== Items ==
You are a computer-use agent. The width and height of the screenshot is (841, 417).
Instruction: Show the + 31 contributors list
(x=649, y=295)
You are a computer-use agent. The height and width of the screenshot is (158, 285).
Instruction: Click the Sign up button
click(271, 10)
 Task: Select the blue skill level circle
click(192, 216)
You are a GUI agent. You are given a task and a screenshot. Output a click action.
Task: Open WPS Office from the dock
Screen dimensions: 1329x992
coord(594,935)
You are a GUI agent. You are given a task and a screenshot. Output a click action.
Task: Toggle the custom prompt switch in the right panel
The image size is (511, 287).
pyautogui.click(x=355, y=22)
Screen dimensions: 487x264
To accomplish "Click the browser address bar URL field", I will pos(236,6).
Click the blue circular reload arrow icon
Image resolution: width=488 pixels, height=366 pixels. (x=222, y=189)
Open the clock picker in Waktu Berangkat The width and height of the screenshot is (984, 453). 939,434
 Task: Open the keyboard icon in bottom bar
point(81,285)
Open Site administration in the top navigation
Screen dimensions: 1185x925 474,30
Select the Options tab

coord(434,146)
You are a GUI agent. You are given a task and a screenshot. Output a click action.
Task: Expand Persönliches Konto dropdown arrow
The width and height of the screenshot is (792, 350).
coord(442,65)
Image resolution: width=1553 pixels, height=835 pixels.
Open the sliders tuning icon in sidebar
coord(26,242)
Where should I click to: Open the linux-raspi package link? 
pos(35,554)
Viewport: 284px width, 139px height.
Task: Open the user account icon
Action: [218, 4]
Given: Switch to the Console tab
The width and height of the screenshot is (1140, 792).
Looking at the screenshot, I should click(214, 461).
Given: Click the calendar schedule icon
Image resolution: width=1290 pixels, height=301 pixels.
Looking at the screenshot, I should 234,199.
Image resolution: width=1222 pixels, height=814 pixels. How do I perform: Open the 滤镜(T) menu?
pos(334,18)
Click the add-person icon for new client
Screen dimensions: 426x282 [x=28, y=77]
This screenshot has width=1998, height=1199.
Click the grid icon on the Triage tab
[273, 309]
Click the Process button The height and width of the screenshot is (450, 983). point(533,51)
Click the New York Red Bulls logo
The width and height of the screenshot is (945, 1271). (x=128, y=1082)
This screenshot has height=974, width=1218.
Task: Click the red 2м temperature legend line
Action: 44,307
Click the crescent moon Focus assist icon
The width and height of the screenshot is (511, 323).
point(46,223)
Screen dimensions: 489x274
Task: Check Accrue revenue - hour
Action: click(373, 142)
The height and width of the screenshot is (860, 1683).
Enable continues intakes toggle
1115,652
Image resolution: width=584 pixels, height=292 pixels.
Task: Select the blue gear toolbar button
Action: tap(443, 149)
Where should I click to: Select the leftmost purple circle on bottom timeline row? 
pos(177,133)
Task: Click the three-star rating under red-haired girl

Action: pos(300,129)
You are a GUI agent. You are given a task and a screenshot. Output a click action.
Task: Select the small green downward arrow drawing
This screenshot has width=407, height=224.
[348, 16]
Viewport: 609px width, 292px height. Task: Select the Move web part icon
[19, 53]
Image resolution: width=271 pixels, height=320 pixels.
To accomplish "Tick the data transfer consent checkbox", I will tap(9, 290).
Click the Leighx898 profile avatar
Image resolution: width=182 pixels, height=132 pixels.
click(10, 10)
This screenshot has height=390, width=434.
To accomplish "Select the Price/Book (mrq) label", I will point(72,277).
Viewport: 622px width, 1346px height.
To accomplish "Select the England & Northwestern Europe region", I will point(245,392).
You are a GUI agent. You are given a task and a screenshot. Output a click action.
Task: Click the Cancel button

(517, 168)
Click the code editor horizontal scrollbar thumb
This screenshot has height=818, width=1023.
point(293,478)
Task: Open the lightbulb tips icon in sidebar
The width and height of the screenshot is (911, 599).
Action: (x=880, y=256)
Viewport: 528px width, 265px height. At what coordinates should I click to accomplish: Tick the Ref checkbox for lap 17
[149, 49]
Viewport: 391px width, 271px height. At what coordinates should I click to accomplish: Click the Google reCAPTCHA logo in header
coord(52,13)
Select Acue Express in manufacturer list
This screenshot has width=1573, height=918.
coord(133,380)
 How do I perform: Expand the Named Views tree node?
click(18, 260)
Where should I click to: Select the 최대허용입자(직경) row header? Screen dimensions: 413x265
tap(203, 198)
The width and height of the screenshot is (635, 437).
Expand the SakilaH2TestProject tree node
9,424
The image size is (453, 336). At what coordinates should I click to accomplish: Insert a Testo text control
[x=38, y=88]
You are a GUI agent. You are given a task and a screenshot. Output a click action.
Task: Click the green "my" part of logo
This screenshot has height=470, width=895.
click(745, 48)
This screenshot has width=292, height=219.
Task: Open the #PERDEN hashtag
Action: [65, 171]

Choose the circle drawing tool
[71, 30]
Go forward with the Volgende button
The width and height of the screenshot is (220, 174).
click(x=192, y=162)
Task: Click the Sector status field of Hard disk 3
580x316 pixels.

== The request ==
Lay out every nonblank line above as a two-column Markdown table, putting a running count in the Row column and the line itself in the Line column.

== Task output ==
| Row | Line |
|---|---|
| 1 | You are a computer-use agent. The width and height of the screenshot is (841, 417). |
| 2 | Instruction: Show the + 31 contributors list |
| 3 | (x=649, y=295) |
| 4 | You are a computer-use agent. The height and width of the screenshot is (158, 285). |
| 5 | Instruction: Click the Sign up button |
| 6 | click(271, 10) |
| 7 |  Task: Select the blue skill level circle |
| 8 | click(192, 216) |
| 9 | You are a GUI agent. You are given a task and a screenshot. Output a click action. |
| 10 | Task: Open WPS Office from the dock |
| 11 | Screen dimensions: 1329x992 |
| 12 | coord(594,935) |
| 13 | You are a GUI agent. You are given a task and a screenshot. Output a click action. |
| 14 | Task: Toggle the custom prompt switch in the right panel |
| 15 | The image size is (511, 287). |
| 16 | pyautogui.click(x=355, y=22) |
| 17 | Screen dimensions: 487x264 |
| 18 | To accomplish "Click the browser address bar URL field", I will pos(236,6). |
| 19 | Click the blue circular reload arrow icon |
| 20 | Image resolution: width=488 pixels, height=366 pixels. (x=222, y=189) |
| 21 | Open the clock picker in Waktu Berangkat The width and height of the screenshot is (984, 453). 939,434 |
| 22 |  Task: Open the keyboard icon in bottom bar |
| 23 | point(81,285) |
| 24 | Open Site administration in the top navigation |
| 25 | Screen dimensions: 1185x925 474,30 |
| 26 | Select the Options tab |
| 27 | coord(434,146) |
| 28 | You are a GUI agent. You are given a task and a screenshot. Output a click action. |
| 29 | Task: Expand Persönliches Konto dropdown arrow |
| 30 | The width and height of the screenshot is (792, 350). |
| 31 | coord(442,65) |
| 32 | Image resolution: width=1553 pixels, height=835 pixels. |
| 33 | Open the sliders tuning icon in sidebar |
| 34 | coord(26,242) |
| 35 | Where should I click to: Open the linux-raspi package link?  |
| 36 | pos(35,554) |
| 37 | Viewport: 284px width, 139px height. |
| 38 | Task: Open the user account icon |
| 39 | Action: [218, 4] |
| 40 | Given: Switch to the Console tab |
| 41 | The width and height of the screenshot is (1140, 792). |
| 42 | Looking at the screenshot, I should click(214, 461). |
| 43 | Given: Click the calendar schedule icon |
| 44 | Image resolution: width=1290 pixels, height=301 pixels. |
| 45 | Looking at the screenshot, I should 234,199. |
| 46 | Image resolution: width=1222 pixels, height=814 pixels. How do I perform: Open the 滤镜(T) menu? |
| 47 | pos(334,18) |
| 48 | Click the add-person icon for new client |
| 49 | Screen dimensions: 426x282 [x=28, y=77] |
| 50 | This screenshot has width=1998, height=1199. |
| 51 | Click the grid icon on the Triage tab |
| 52 | [273, 309] |
| 53 | Click the Process button The height and width of the screenshot is (450, 983). point(533,51) |
| 54 | Click the New York Red Bulls logo |
| 55 | The width and height of the screenshot is (945, 1271). (x=128, y=1082) |
| 56 | This screenshot has height=974, width=1218. |
| 57 | Task: Click the red 2м temperature legend line |
| 58 | Action: 44,307 |
| 59 | Click the crescent moon Focus assist icon |
| 60 | The width and height of the screenshot is (511, 323). |
| 61 | point(46,223) |
| 62 | Screen dimensions: 489x274 |
| 63 | Task: Check Accrue revenue - hour |
| 64 | Action: click(373, 142) |
| 65 | The height and width of the screenshot is (860, 1683). |
| 66 | Enable continues intakes toggle |
| 67 | 1115,652 |
| 68 | Image resolution: width=584 pixels, height=292 pixels. |
| 69 | Task: Select the blue gear toolbar button |
| 70 | Action: tap(443, 149) |
| 71 | Where should I click to: Select the leftmost purple circle on bottom timeline row?  |
| 72 | pos(177,133) |
| 73 | Task: Click the three-star rating under red-haired girl |
| 74 | Action: pos(300,129) |
| 75 | You are a GUI agent. You are given a task and a screenshot. Output a click action. |
| 76 | Task: Select the small green downward arrow drawing |
| 77 | This screenshot has width=407, height=224. |
| 78 | [348, 16] |
| 79 | Viewport: 609px width, 292px height. Task: Select the Move web part icon |
| 80 | [19, 53] |
| 81 | Image resolution: width=271 pixels, height=320 pixels. |
| 82 | To accomplish "Tick the data transfer consent checkbox", I will tap(9, 290). |
| 83 | Click the Leighx898 profile avatar |
| 84 | Image resolution: width=182 pixels, height=132 pixels. |
| 85 | click(10, 10) |
| 86 | This screenshot has height=390, width=434. |
| 87 | To accomplish "Select the Price/Book (mrq) label", I will point(72,277). |
| 88 | Viewport: 622px width, 1346px height. |
| 89 | To accomplish "Select the England & Northwestern Europe region", I will point(245,392). |
| 90 | You are a GUI agent. You are given a task and a screenshot. Output a click action. |
| 91 | Task: Click the Cancel button |
| 92 | (517, 168) |
| 93 | Click the code editor horizontal scrollbar thumb |
| 94 | This screenshot has height=818, width=1023. |
| 95 | point(293,478) |
| 96 | Task: Open the lightbulb tips icon in sidebar |
| 97 | The width and height of the screenshot is (911, 599). |
| 98 | Action: (x=880, y=256) |
| 99 | Viewport: 528px width, 265px height. At what coordinates should I click to accomplish: Tick the Ref checkbox for lap 17 |
| 100 | [149, 49] |
| 101 | Viewport: 391px width, 271px height. At what coordinates should I click to accomplish: Click the Google reCAPTCHA logo in header |
| 102 | coord(52,13) |
| 103 | Select Acue Express in manufacturer list |
| 104 | This screenshot has width=1573, height=918. |
| 105 | coord(133,380) |
| 106 |  How do I perform: Expand the Named Views tree node? |
| 107 | click(18, 260) |
| 108 | Where should I click to: Select the 최대허용입자(직경) row header? Screen dimensions: 413x265 |
| 109 | tap(203, 198) |
| 110 | The width and height of the screenshot is (635, 437). |
| 111 | Expand the SakilaH2TestProject tree node |
| 112 | 9,424 |
| 113 | The image size is (453, 336). At what coordinates should I click to accomplish: Insert a Testo text control |
| 114 | [x=38, y=88] |
| 115 | You are a GUI agent. You are given a task and a screenshot. Output a click action. |
| 116 | Task: Click the green "my" part of logo |
| 117 | This screenshot has height=470, width=895. |
| 118 | click(745, 48) |
| 119 | This screenshot has width=292, height=219. |
| 120 | Task: Open the #PERDEN hashtag |
| 121 | Action: [65, 171] |
| 122 | Choose the circle drawing tool |
| 123 | [71, 30] |
| 124 | Go forward with the Volgende button |
| 125 | The width and height of the screenshot is (220, 174). |
| 126 | click(x=192, y=162) |
| 127 | Task: Click the Sector status field of Hard disk 3 |
| 128 | 580x316 pixels. |